Showing posts with label gutters. Show all posts
Showing posts with label gutters. Show all posts

26 November 2021

National Gutters Day : Penarth

Today is National Gutters Day 2021, which has motivated me finally to write another post for this blog, to share these photos of some gutters in the Victorian seaside town of Penarth, in south Wales.


 Built originally between 1889 and 1891, then rebuilt in 1926 after a devastating fire, All Saints Church sits in a tree-filled green space in central Penarth. As you see from the photo above, its gutters are not dated so I’m not sure if they date from the late 19th century or from the more recent reconstruction.

 

Here’s another dating mystery. This gutter hopper adorns the Mortuary Chapel at Penarth Cemetery. The building itself does not appear to be listed, and a search of the Welsh newspaper archives failed to turn up any information on the building of the chapel, though I did discover that the first burial in the cemetery was in 1903. I’ve also not turned up any information on the Glaswegian foundry that made this item.
 

As you can see, this gutter on the old building at Stanwell School has not been well maintained so it’s difficult to make out its surface decoration. An article in the Weekly Mail of 23 January 1897 reported on the recent opening of Penarth Intermediate School which, though it has since changed its name and been much expanded, continues to serve the education needs of local community in the 21st century.
 

Headland School was originally the Penarth Hotel, built in 1868 by the Taff Vale Railway Company, when Penarth docks handled a lot of the exports of coal pouring down from the valley of the River Taff. The building was repurposed after World War One, when it was purchased by the widow of a war casualty, one Major J.A. Gibbs. In the Major’s memory, his wife gifted the building to the authorities who ran the National Children’s Homes, who used it from July 1921 as a nautical training school.



29 November 2019

National Gutters Day : London


Happy National Gutters Day UK!


This is National Maintenance Week, an initiative of the Society for the Protection of Ancient Buildings (SPAB) to remind building owners to give their property its annual ‘MoT’ before the onset of winter’s wild weather, rain and hail, sleet and snow, and those worrisome winds. And, one essential part of ensuring your building will cope with the potential problems of winter weather is ensuring your gutters and their hoppers are not full of rubbish and holes.

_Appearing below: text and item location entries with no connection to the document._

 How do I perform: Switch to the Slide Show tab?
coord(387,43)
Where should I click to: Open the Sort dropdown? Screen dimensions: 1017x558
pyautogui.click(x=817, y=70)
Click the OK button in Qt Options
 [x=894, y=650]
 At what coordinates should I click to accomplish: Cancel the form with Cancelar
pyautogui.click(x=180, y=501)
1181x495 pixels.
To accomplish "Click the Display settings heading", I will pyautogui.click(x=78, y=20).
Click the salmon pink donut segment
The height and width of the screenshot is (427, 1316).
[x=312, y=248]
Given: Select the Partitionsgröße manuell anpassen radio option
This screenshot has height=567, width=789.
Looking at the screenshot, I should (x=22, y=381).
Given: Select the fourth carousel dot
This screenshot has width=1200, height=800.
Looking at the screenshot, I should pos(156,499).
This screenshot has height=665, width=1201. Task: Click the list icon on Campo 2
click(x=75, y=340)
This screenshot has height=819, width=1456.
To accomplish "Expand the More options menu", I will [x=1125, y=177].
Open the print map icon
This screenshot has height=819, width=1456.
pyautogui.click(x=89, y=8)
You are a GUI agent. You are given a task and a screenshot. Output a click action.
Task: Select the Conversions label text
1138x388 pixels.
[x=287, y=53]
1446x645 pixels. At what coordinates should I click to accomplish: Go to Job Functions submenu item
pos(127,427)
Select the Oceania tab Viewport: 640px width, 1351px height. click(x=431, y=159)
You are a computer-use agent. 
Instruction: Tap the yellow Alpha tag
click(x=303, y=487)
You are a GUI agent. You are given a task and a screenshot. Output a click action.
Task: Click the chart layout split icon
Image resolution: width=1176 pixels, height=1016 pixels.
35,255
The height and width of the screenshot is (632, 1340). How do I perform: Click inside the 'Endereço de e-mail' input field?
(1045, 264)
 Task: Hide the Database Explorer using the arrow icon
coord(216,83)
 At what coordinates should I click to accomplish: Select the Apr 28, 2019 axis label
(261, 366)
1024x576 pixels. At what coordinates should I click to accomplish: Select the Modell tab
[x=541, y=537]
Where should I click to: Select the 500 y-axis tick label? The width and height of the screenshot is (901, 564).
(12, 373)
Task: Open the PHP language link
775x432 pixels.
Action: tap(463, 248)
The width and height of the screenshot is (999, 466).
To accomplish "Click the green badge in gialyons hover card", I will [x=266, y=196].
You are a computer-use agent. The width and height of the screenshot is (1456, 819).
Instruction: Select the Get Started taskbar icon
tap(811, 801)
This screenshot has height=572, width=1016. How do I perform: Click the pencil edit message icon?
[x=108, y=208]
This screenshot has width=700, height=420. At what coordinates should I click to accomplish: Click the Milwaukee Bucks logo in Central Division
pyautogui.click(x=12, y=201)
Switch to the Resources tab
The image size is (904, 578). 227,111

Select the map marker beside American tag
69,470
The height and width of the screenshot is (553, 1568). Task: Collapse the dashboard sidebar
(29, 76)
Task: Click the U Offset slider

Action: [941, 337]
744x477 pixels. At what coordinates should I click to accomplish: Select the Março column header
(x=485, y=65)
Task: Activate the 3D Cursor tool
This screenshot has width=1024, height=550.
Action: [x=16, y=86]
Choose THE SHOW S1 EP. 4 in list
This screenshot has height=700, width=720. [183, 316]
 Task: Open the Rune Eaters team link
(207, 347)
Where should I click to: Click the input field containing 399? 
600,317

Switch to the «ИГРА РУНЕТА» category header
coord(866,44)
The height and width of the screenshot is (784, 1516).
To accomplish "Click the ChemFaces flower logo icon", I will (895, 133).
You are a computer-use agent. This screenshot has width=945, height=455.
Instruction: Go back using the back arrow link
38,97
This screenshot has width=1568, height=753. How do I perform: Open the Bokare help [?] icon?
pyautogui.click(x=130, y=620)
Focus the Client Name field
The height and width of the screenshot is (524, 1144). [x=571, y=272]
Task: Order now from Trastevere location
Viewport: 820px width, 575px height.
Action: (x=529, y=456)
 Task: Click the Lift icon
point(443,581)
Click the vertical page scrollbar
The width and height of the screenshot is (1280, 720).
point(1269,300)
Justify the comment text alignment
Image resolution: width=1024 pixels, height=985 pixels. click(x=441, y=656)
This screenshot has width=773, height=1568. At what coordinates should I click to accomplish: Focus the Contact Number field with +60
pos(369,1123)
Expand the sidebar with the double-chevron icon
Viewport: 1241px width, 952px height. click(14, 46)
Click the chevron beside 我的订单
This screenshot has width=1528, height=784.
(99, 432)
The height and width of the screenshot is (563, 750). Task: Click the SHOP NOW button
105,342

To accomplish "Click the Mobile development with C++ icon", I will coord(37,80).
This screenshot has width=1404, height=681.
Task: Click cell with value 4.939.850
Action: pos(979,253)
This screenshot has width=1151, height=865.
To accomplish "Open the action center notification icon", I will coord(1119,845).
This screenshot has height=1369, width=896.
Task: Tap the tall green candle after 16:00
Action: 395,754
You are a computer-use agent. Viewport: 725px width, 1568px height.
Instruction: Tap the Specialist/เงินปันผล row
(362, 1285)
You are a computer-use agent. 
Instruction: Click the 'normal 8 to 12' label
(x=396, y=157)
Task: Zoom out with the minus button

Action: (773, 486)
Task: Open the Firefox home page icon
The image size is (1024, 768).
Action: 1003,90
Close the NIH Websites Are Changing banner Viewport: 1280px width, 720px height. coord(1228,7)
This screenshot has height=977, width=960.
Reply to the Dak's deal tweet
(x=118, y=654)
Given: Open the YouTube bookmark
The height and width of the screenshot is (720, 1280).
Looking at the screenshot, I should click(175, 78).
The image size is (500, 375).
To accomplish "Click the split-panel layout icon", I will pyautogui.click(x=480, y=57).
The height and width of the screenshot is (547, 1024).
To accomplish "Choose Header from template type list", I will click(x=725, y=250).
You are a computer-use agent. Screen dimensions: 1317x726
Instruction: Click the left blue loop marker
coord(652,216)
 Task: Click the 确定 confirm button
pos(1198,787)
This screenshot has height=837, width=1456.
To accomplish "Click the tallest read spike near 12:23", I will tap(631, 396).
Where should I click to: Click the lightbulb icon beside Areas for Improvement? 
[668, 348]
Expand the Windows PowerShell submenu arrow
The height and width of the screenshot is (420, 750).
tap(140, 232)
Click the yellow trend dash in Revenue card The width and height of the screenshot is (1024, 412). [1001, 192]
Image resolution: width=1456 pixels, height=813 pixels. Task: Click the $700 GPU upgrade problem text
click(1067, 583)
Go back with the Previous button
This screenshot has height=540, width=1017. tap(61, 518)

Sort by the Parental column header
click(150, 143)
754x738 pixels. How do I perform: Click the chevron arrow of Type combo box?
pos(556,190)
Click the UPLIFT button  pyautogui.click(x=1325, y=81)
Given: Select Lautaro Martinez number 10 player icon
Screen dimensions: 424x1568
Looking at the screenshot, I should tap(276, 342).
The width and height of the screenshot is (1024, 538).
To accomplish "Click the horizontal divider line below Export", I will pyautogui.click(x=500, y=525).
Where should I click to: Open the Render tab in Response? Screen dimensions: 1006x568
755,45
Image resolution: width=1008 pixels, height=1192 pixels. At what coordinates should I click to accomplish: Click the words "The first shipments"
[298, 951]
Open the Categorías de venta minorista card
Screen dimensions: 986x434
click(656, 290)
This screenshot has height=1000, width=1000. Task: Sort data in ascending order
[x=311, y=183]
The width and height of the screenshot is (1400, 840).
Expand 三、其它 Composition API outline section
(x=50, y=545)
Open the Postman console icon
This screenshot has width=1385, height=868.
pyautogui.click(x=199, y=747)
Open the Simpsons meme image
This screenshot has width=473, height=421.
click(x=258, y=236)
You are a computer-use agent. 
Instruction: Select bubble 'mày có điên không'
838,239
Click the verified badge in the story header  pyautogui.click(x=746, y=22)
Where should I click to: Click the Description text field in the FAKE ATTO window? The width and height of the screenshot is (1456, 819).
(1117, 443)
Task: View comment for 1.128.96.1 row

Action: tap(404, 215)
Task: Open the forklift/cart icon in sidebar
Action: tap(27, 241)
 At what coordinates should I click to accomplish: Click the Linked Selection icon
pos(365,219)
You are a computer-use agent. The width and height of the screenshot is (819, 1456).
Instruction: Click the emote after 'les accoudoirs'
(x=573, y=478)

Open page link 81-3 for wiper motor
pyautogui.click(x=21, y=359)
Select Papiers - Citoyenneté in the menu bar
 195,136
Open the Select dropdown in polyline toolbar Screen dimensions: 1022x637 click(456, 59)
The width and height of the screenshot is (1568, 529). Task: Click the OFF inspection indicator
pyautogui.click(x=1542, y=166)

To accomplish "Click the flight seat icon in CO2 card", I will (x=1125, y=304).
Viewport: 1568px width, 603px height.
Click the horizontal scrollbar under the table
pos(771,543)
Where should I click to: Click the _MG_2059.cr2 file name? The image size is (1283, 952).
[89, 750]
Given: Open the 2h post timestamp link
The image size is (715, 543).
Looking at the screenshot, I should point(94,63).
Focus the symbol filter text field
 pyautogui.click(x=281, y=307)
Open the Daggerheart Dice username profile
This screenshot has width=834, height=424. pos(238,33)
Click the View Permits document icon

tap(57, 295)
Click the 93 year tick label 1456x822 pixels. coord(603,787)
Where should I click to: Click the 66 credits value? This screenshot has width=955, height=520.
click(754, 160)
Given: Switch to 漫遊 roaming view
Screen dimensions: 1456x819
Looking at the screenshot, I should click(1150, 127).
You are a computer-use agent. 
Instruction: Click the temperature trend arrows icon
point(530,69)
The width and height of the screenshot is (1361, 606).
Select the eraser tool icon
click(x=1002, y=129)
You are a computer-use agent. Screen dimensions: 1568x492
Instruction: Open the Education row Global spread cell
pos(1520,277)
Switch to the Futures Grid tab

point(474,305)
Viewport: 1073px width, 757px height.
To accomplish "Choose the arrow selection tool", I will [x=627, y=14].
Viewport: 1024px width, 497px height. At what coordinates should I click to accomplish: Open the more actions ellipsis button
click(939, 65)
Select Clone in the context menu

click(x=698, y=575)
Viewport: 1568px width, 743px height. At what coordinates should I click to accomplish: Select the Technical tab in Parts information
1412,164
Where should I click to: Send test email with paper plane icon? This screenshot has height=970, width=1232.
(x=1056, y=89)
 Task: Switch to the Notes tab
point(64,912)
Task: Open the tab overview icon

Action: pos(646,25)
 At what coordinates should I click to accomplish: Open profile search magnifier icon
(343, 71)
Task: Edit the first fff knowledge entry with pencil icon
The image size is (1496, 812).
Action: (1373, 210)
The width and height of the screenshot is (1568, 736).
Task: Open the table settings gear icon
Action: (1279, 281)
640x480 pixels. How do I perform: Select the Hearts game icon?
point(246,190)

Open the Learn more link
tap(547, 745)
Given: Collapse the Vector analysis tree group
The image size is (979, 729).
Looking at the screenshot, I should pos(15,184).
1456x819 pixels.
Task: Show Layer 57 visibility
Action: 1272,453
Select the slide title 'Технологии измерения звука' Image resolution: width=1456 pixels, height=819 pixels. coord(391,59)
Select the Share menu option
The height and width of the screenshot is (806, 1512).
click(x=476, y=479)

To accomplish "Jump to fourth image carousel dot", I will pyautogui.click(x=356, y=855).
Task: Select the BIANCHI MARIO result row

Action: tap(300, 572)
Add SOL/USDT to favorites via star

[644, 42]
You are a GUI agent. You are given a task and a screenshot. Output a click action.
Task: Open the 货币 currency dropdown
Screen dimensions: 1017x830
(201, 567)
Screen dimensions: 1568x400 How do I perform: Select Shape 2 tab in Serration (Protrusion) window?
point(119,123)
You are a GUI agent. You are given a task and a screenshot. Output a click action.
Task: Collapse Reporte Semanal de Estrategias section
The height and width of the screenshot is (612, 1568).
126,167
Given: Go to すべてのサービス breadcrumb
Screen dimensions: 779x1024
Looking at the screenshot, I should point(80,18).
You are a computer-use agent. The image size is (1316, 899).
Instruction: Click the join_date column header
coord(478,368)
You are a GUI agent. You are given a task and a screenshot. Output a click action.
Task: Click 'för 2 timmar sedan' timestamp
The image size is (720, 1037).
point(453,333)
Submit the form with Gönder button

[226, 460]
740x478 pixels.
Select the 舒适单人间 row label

For me, on this blog, National Gutters Day is the very best excuse to highlight the often under-appreciated, yet truly wonderful designs that decorate many historic gutter hoppers. You can see a miscellany of fabulous guttering from a diverse range of buildings in England and north Wales on my first National Gutters Day blog in 2014, as well as some very nice gutter hoppers from buildings in and around Cardiff in my 2015 celebration blog here. More recently, I blogged about the hoppers I found in the historic East Sussex town of Lewes, and today my eye is focused on some of the hoppers I found during a recent visit to the city of London. Enjoy ... then get out and check those gutters, people!



These are just three of the many hoppers to be found on Westminster Abbey, a building that dates from the 13th century but has been much added to over the subsequent years. Such a large and important structure requires constant maintenance, even – or perhaps especially – to seemingly inconsequential items like the guttering and its hoppers. The few dates I noticed – 1700, 1723 and 1904 – indicate the frequent upkeep of the hoppers.



Southwark Cathedral is another important building with a long history of construction, damage, rebuilding, additions, restoration. It has some magnificent gargoyles, their mouths gaping over the downpipes that take damaging rain water away from the stonework. I also found one beautifully designed hopper, which must date from after 1905 as it shows the Southwark Diocese coat of arms (‘of the lozengy cross from the old Priory arms made up of eleven lozenges with a mitre in the first quarter’) granted in that year by the College of Arms. (The Cathedral’s coat of arms has since been altered.)


Though its various structures are much older, these hoppers on the Tower of London must date from some time during the reign of Queen Victoria, 1837 to 1901, as they have her royal cipher stamped upon them. I think the Tower authorities need to take heed of SPAB’s advice this week and instigate some urgent gutter maintenance.